It hadn’t even been ten minutes into our flight on the Megatron when Zai Ai started looking for her ring, her brows furrowing in what looked suspiciously like rising panic. She patted down her sleeves, then her sash, then made a little whirl halfway down the corridor like she was hoping she’d catch it falling through a portal in reverse.

Huh… So her perception sucked.

I reckoned the Emperor was the exception, fairly recalling the one time I tried to steal from his treasure hoard by sneakily spamming my Divine Sense and Item Box in tandem.

How was I supposed to pretend to be a little shit of a genius if no one could see my feats?

Meh~! It was fine either way…

“Has anyone seen my Storage Ring?” she asked, trying to sound calm but failing miserably. “It was just on my hand. A moment ago.”

Jia Sen didn’t even try to hide the smirk. “Amazing,” he said. “So young and already forgetting your things. What a prodigy.” He clapped slowly, mock applause echoing off the ship’s crystalline walls.

Zai Ai glared at him. “I’m being serious.”

“I am too,” he replied smoothly. “Serious admiration. Very inspiring.”

Jia Yun made a noise like a stifled sneeze, which I was pretty sure was her trying not to laugh.

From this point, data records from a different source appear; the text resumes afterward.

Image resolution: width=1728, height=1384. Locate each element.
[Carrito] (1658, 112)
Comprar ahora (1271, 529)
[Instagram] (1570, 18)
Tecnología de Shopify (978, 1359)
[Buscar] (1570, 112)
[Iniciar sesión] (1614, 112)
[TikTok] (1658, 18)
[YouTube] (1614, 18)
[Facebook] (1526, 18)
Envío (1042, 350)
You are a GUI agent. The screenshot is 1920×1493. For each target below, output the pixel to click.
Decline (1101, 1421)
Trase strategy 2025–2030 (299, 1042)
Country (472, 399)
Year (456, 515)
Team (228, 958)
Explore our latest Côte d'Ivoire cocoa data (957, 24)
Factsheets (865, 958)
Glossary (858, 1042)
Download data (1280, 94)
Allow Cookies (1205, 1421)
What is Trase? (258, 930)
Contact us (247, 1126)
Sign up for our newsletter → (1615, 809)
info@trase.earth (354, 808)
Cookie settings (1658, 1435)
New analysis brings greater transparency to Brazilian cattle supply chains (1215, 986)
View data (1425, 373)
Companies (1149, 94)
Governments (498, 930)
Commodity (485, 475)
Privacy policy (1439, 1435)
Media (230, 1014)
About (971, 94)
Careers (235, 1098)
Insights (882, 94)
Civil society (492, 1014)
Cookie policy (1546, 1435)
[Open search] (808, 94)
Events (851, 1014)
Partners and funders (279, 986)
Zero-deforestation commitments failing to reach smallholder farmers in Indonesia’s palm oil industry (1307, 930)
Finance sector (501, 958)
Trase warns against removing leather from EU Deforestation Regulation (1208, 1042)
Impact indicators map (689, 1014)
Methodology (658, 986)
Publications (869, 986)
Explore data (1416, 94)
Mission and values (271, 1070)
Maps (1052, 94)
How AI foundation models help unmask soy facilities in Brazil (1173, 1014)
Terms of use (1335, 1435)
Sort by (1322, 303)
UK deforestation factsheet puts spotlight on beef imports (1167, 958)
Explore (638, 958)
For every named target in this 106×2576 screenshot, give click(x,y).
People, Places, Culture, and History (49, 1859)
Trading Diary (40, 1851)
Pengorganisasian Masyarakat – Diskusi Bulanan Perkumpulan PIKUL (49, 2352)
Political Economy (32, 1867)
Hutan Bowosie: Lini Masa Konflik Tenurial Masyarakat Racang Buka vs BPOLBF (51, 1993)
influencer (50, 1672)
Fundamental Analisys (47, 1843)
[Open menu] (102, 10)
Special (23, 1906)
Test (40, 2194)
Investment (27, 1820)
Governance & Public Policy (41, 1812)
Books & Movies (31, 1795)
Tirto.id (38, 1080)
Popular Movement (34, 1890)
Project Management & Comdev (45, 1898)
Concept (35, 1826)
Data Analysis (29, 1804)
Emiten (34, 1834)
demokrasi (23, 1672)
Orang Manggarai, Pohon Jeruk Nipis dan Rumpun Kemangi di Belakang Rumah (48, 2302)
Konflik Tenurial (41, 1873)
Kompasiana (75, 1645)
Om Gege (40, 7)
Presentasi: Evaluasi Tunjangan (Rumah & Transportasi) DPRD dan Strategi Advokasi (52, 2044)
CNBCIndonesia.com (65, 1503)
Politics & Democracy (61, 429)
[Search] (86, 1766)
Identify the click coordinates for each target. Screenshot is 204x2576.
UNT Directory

I kept my face blank. That’s the key to misdirection: not looking guilty when you absolutely are.

Because yeah. I stole it.

The moment I bumped into her earlier, right between our delightful exchange of creative insults and the ship taking off, I palmed the ring and slid it into my Item Box with the kind of practiced ease that should’ve belonged to a rogue, not a holy knight. But hey, I was no longer in a game, and class restrictions were long gone.

I was a Paladin, sure. But what was stopping me from picking up more Sub-Class?

Nothing.

That thought alone had me buzzing. Maybe I still needed to find a Legacy Advancement Book to unlock rogue talents formally, but clearly, the boundaries of my old world’s system were dissolving. Skills bled into each other now. Morality, too. I wasn’t trying to be a thief. It just happened. Like tripping over a rock and landing on a chest full of loot.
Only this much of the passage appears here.